Interestingly, paragraph 82 of the “Explainer for the agreement on the withdrawal of the UK and Northern Ireland from the EU” document states that “EU law will continue to apply to the “stock” of personal data until Adequacy Decisions have been granted, after which time UK domestic rules on personal data protection will apply.”
This leads to the understanding that EU law and the GDPR will therefore continue to apply. Specifically, to the protection of EU personal data in the UK. This will be until the EU reaches an adequacy decision. The same document notes that the EU will begin this assessment “with a view of adapting the same” by the end of the implementation period.

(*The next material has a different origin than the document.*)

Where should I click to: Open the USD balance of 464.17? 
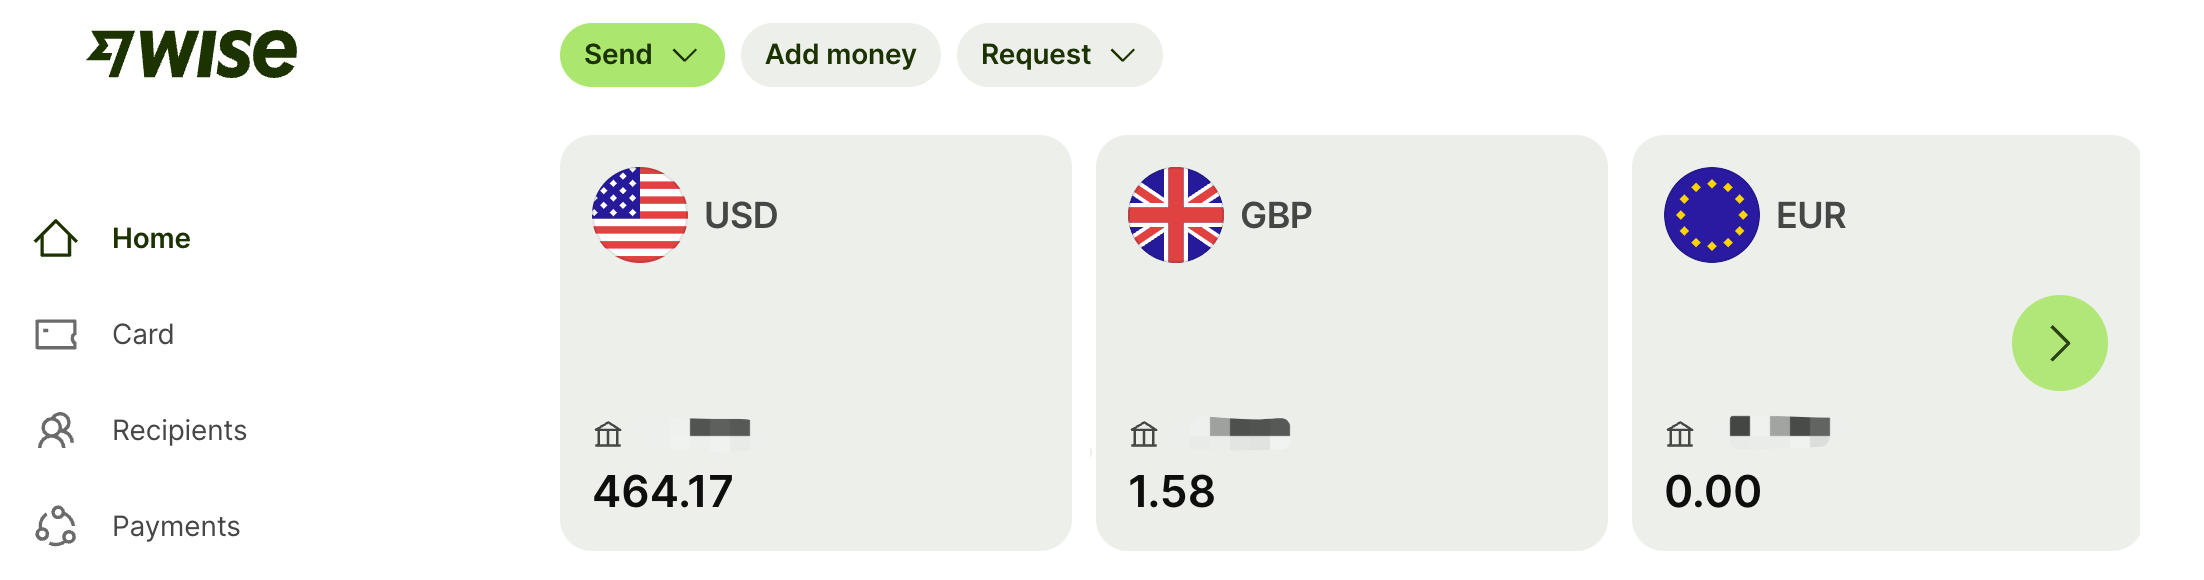(816, 343)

The same understanding is underlined in article 7.1.b of the Agreement. It states that all personal data processed in the UK after the transition period “on the basis of the agreement” will be subject to EU data protection law.
Should an adequacy decision be given before the end of the transition period. EU data protection law will cease to apply and UK data protection law will apply to the processing of EU personal data.
As you can see, not all the pieces of this puzzle fit nicely together. Only after both sides sign the Agreement can we discuss the exact details. This will be far from light reading. It will be essential however, to ensure your organization remains compliant following Brexit, whichever way this pans out.
I will continue the conversation about data protection and the impact of Brexit over the next few months. These months promise to be interesting for us all. I look forward to hearing from you any thoughts that you might have on this topic.